A decision-to-decision path, or DD-path, is a path of execution (usually through a flow graph representing a program, such as a flow chart) between two decisions. More recent versions of the concept also include the decisions themselves in their own DD-paths.

Definition
In Huang's 1975 paper, a decision-to-decision path is defined as path in a program's flowchart such that all the following hold (quoting from the paper):
 its first constituent edge emanates either from an entry node or a decision box; 
 its last constituent edge terminates either at a decision box or at an exit node; and 
 there are no decision boxes on the path except those at both ends

Jorgensen's more recent textbooks restate it in terms of a program's flow graph (called a "program graph" in that textbook). First define some preliminary notions: chain and a maximal chain.
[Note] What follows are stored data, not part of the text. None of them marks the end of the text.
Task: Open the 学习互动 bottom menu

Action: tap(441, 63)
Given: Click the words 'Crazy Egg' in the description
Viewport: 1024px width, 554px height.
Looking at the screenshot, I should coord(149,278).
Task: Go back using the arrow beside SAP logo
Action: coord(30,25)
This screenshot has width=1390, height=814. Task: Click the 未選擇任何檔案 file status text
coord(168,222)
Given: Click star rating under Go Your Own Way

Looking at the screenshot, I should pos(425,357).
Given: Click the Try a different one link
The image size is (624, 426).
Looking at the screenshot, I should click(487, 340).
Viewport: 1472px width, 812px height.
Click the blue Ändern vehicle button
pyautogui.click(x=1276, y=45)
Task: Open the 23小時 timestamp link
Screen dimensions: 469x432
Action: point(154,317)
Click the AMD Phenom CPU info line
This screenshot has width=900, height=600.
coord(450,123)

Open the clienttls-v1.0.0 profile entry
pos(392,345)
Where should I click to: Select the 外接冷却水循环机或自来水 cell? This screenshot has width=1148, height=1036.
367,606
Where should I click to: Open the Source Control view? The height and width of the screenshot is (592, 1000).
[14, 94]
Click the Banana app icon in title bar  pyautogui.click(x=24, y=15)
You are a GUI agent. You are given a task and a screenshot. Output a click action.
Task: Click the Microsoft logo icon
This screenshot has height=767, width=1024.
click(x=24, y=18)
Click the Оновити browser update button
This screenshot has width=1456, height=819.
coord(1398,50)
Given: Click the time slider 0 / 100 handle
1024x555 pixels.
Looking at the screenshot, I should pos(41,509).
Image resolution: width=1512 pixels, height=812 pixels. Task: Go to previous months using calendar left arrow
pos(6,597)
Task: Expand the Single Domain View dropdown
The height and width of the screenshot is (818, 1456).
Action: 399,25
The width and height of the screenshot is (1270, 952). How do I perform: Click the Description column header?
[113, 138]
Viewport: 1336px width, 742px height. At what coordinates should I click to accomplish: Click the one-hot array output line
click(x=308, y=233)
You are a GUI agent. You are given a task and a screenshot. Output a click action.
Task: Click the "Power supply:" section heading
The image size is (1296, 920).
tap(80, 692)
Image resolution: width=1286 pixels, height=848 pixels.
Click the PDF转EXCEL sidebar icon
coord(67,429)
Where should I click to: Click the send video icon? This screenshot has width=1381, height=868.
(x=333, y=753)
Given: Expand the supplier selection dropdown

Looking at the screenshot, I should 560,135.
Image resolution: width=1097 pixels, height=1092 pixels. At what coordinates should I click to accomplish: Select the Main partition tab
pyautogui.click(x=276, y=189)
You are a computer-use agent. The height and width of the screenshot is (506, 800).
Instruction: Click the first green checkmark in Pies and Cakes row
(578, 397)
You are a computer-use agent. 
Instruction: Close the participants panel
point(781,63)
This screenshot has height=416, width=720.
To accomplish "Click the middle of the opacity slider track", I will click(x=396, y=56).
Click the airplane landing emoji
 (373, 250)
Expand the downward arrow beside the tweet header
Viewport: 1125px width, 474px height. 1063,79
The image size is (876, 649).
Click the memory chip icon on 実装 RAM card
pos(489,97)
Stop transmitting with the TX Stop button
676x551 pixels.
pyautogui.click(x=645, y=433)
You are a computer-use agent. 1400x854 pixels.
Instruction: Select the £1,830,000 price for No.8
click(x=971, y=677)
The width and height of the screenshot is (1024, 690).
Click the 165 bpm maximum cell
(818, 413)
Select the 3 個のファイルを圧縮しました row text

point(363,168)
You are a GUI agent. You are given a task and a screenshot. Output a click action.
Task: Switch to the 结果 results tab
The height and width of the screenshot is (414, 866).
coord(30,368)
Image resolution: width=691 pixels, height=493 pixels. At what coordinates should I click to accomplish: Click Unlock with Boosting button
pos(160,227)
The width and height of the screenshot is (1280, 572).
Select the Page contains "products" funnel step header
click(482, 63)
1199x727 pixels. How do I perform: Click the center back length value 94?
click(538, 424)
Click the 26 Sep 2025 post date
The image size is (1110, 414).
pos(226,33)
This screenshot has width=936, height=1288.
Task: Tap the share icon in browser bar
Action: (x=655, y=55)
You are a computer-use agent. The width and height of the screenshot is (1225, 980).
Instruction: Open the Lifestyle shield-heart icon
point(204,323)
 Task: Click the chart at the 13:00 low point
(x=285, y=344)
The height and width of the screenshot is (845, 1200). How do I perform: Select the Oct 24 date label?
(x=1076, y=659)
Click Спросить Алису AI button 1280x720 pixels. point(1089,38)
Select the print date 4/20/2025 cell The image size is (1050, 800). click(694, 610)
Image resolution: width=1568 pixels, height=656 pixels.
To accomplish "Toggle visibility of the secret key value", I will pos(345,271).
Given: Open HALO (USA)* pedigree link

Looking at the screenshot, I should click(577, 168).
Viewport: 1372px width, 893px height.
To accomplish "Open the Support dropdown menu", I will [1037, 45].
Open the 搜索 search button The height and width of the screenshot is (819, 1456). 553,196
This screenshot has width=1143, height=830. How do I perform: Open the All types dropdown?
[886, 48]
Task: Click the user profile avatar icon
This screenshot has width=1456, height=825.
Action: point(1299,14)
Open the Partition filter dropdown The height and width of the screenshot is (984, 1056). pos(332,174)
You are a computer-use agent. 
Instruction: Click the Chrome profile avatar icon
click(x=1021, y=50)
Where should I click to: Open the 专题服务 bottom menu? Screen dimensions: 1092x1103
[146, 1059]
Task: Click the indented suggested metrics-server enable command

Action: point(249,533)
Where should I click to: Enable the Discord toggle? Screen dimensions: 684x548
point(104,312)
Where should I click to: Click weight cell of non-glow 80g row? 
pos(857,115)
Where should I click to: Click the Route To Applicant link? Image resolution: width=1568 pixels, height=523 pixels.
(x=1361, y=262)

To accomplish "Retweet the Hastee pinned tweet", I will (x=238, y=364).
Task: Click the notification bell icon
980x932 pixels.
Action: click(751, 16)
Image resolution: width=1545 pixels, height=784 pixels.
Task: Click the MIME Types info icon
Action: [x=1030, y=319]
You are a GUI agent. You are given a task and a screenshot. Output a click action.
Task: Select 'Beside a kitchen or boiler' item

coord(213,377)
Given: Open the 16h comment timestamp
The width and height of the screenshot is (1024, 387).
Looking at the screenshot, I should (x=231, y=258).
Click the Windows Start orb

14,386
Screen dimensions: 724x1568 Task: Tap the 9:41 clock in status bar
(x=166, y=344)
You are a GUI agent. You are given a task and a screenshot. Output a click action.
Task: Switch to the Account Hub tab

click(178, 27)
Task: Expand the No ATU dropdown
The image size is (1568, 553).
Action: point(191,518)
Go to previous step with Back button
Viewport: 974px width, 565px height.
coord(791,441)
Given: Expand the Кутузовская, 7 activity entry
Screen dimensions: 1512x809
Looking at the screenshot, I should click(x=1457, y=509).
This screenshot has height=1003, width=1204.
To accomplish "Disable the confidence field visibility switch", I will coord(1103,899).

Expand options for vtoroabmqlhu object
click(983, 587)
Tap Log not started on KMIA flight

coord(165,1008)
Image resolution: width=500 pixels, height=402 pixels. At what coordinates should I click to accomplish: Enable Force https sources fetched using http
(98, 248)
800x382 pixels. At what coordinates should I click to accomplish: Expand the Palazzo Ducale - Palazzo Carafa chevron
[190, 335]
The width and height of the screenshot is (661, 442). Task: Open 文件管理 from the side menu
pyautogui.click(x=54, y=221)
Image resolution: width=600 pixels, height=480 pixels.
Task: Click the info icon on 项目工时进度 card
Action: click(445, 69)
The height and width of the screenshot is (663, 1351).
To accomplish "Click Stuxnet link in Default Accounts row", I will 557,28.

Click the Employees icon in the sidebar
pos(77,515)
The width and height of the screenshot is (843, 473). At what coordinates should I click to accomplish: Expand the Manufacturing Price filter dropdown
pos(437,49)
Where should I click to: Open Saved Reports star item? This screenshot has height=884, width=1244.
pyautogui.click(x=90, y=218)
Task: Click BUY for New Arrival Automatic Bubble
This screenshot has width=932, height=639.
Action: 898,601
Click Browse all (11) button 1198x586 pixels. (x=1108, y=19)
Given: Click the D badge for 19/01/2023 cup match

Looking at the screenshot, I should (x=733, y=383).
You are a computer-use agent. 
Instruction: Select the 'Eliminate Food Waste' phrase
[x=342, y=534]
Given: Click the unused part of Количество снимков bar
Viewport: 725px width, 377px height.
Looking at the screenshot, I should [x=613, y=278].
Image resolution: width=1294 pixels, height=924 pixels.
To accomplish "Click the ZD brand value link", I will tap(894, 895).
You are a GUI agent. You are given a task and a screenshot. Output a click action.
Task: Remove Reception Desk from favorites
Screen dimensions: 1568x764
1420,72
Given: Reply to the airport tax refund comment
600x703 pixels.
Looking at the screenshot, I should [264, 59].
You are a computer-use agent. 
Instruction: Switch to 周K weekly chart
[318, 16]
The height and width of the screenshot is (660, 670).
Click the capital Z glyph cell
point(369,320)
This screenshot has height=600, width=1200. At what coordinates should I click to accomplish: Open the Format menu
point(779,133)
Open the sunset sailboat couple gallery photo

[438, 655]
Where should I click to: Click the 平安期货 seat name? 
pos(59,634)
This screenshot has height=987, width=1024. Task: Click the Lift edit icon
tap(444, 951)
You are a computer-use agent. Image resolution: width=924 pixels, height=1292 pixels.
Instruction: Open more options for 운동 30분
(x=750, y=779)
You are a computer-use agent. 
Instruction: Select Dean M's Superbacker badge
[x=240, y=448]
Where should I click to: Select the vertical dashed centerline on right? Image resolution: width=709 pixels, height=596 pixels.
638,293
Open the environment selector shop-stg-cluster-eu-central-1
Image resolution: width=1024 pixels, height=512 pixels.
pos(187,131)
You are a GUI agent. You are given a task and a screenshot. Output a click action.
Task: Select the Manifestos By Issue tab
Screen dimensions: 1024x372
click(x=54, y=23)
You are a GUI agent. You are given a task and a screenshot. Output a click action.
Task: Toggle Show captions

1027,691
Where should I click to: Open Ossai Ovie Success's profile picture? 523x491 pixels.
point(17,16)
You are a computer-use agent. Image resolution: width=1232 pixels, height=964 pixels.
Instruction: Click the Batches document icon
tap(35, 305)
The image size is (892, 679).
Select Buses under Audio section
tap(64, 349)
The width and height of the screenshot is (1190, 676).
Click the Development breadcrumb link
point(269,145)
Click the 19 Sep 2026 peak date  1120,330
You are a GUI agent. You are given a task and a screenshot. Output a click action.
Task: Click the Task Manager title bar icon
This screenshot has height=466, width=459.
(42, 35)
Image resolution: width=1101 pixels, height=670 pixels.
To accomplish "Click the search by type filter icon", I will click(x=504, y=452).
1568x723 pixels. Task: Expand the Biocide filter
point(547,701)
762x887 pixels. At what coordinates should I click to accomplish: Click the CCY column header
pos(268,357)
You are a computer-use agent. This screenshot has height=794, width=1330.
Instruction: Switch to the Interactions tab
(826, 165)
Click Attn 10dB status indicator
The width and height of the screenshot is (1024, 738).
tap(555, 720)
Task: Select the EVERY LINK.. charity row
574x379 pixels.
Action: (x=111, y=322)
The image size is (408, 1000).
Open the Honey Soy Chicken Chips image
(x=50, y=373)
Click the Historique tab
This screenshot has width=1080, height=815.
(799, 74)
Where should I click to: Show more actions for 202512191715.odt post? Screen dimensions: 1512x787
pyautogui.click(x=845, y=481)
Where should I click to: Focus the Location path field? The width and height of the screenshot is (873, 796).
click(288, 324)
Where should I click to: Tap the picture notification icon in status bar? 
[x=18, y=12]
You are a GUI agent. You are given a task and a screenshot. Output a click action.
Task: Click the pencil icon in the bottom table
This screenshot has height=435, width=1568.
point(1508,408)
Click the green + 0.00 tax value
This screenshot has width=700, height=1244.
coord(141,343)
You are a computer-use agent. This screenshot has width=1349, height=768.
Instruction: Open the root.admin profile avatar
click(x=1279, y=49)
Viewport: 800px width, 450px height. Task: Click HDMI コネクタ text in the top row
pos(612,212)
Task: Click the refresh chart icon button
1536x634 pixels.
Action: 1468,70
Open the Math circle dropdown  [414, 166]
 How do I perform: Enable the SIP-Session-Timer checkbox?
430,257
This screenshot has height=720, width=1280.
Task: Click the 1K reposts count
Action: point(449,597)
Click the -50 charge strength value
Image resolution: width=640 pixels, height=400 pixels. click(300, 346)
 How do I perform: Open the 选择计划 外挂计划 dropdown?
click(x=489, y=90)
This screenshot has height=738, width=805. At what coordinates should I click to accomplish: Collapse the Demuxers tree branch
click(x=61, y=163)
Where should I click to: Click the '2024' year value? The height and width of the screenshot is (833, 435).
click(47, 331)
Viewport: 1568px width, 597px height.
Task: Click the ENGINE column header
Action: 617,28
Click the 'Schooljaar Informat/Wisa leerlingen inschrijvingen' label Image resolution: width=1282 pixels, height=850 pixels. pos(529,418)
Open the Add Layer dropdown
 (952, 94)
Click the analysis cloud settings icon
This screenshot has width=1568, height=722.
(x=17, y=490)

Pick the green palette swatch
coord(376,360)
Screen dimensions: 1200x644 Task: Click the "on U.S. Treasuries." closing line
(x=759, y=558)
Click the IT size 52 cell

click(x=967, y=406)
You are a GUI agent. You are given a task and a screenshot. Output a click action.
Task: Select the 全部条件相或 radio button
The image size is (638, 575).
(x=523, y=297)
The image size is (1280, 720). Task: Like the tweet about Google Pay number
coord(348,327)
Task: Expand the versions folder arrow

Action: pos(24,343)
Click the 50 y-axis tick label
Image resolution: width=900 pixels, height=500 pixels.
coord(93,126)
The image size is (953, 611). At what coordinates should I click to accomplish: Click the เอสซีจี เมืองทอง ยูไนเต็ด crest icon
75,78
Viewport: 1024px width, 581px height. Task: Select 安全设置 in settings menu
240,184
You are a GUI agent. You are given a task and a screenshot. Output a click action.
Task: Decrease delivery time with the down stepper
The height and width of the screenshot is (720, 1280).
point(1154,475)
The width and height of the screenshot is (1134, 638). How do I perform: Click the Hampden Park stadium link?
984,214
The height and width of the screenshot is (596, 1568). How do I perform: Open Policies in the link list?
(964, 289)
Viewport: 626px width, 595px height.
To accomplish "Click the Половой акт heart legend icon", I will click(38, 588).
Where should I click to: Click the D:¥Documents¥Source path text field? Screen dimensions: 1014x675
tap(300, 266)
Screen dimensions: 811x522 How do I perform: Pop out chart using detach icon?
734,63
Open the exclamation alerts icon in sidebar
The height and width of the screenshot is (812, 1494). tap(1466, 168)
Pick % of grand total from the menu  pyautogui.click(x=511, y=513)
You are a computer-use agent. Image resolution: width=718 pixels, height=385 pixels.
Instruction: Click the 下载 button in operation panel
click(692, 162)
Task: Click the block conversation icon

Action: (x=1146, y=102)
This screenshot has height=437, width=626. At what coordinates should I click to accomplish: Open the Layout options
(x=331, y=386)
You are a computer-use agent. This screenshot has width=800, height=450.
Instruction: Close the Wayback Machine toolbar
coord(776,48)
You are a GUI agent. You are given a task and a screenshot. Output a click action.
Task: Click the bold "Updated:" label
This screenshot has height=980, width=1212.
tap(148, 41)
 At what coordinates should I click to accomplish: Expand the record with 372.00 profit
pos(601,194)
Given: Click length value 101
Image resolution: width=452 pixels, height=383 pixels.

A chain is defined as a path in which:
 initial and terminal nodes are distinct, and
 all interior nodes have in-degree = 1 and out-degree = 1.
A maximal chain is a chain that is not part of a bigger chain.

A DD-path is a set of nodes in a program graph such that one of the following holds (quoting and keeping Jorgensen's numbering, with comments added in parenthesis):
 It consists of a single node with in-degree = 0 (initial node)
 It consists of a single node with out-degree = 0 (terminal node)
 It consists of a single node with in-degree ≥ 2 or out-degree ≥ 2 (decision/merge points)
 It consists of a single node with in-degree = 1 and out-degree = 1
 It is a maximal chain of length ≥ 1.

According to Jorgensen (2013), in Great Britain and ISTQB literature, the same notion is called linear code sequence and jump (LCSAJ).

Properties 
From the latter definition (of Jorgensen) we can conclude the following:
 Every node on a flow graph of a program belongs to one DD-path.
 If the first node on a DD-path is traversed, then all other nodes on that path will also be traversed.
 The DD path graph is used to find independent path for testing.
 Every statement in the program has been executed at least once.

DD-path testing 
According to Jorgensen's 2013 textbook, DD-path testing is the best known code-based testing method, incorporated in numerous commercial tools.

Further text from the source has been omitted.